I think you’re right, I just don’t need it enough.
I was thinking about this some more and I think that for me, it’s exactly what I’ve been trying to get for a good few years now – from early arsing about with the Palm + mobile combination through various smartphones including SPVs, XDAs, Sony Ericsson walkmans and then the blackberry pearl. In many ways the iPhone is what I wanted the XDA to be way back when: a phone and PDA that I can use for the odd bit of music on the bus or quick web lookup. I hate to think how much I’ve wasted over the years with smartphones that *should* have done everything but which didn’t quite get there. Another example of Apple learning from other people’s mistakes and making them look a bit silly, I think.
Basically it’s the tablet Mac I’ve wanted for ages.
I really wish I could take the Stocks and YouTube buttons off the home page though. That, and get a few third-party apps. And use Girls Aloud songs as ringtones without having to buy them again. That’s not too far away though.
I do think the biggest effect of the iPhone is likely to be the big kick up the arse it’ll give handset firms. It doesn’t do anything new – my XDA did web, email and touch screen, my Sony did a reasonable job of music, etc etc etc – but it does it *properly*. So when it’s widely copied, which it will be, it’ll all filter down to more affordable phones.
It should also mean better data tariffs. Pre-iPhone, O2’s data plans were evil. I don’t see how they can sustain that now they’re doing flat-rate for one handset, particularly now other operators are doing things like web ‘n’ walk.
Guy on my iPhone blog made an interesting comment: why the heck doesn’t the keyboard go landscape? Of course that’s easily fixed even for the phones already sold…
I’m also fairly sure it’s what I’ve been waiting for… but I just can’t shake the feeling that 8Gb is not enough. I’ll give it a few months, I think. Having a new iMac does help, I admit… :-)
Jo, not sure how you got it for £20, maybe the girl at the O2 store likes you? That’s just the web price, I didn’t actually go and look at it. Have you been on O2 before? Maybe they like the £50-a-month call charges you rack up… :-)
It was an upgrade, but they claim to offer existing customers the same deals as new ones. And my bills aren’t that big. That being said, it looks like O2 are now saying it’s discontinued. I’m glad I got one during such a tiny window of opportunity.
why the heck doesn’t the keyboard go landscape?
Yep, that’s a good point. Mail should switch to landscape.
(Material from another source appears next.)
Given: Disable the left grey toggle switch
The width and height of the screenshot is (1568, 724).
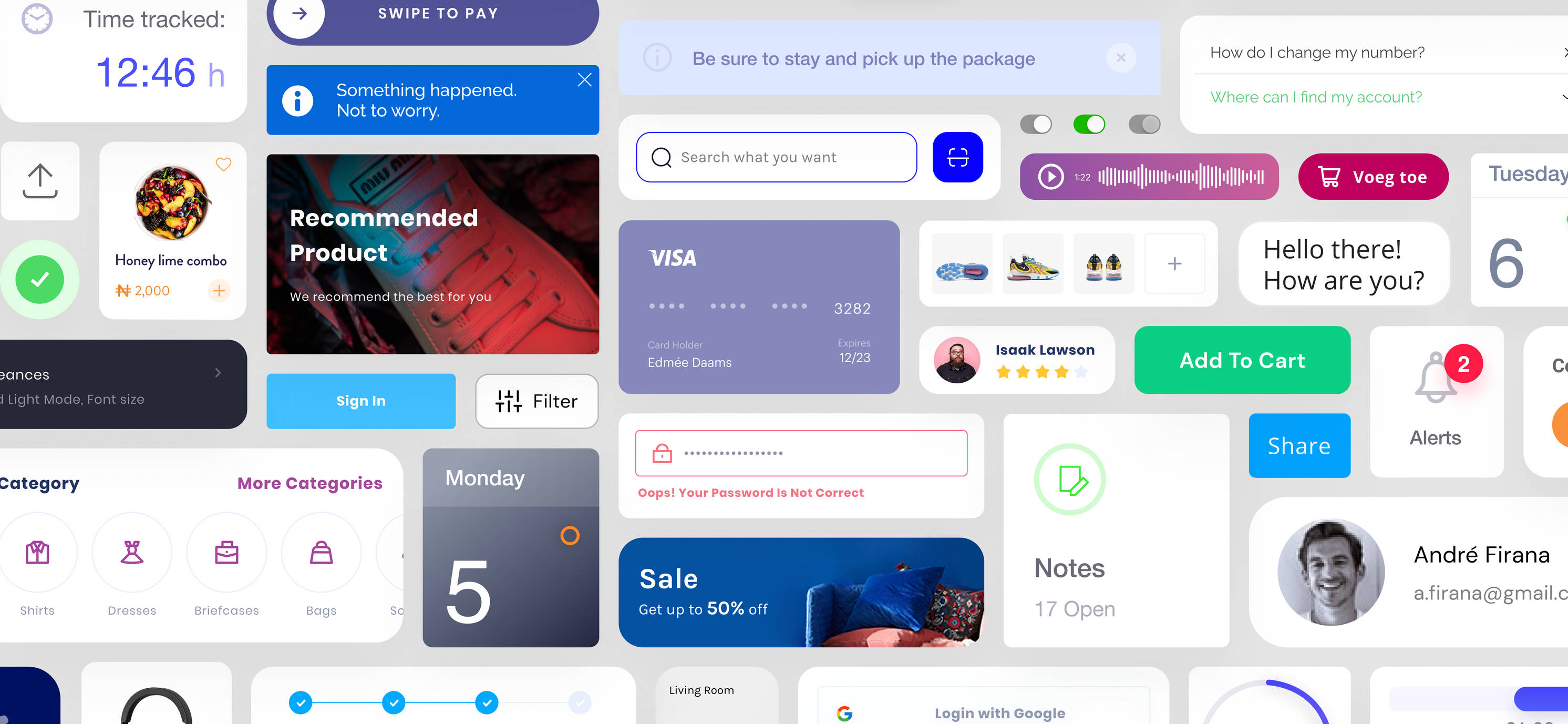Looking at the screenshot, I should point(1035,124).
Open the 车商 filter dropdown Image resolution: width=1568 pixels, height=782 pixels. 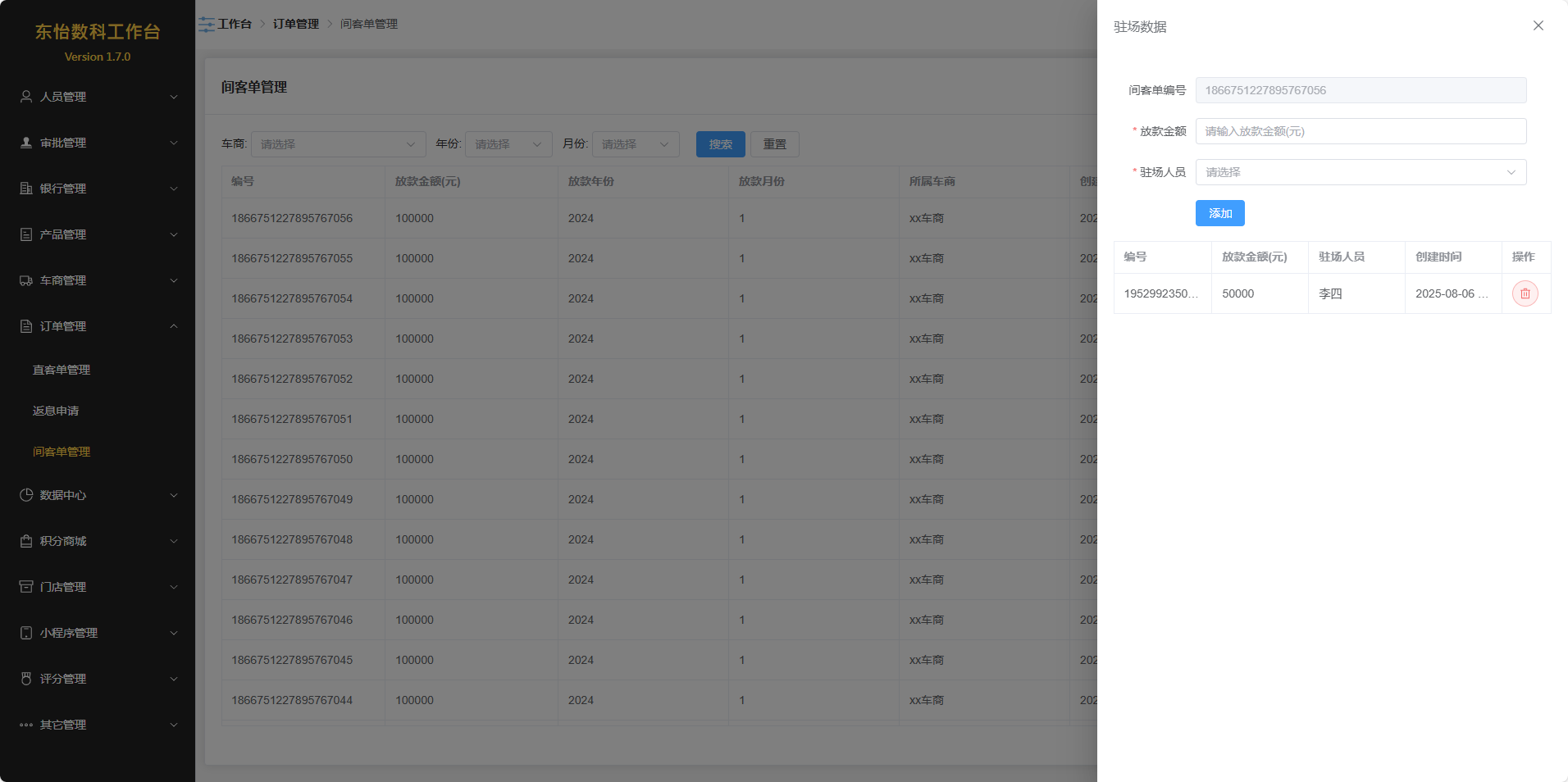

It’d make typing easier. Also, the font for notes is pure evil, and the lack of ability to forward SMSes (or even copy and paste numbers from them, which I can’t find a way of doing) is an irritant too.
I’d like to be able to make mail rules too.
There’s a good wishlist at MacWorld.
> the lack of ability to forward SMSes (or even copy and paste numbers from them
What? Blimey. Does this thing do anything?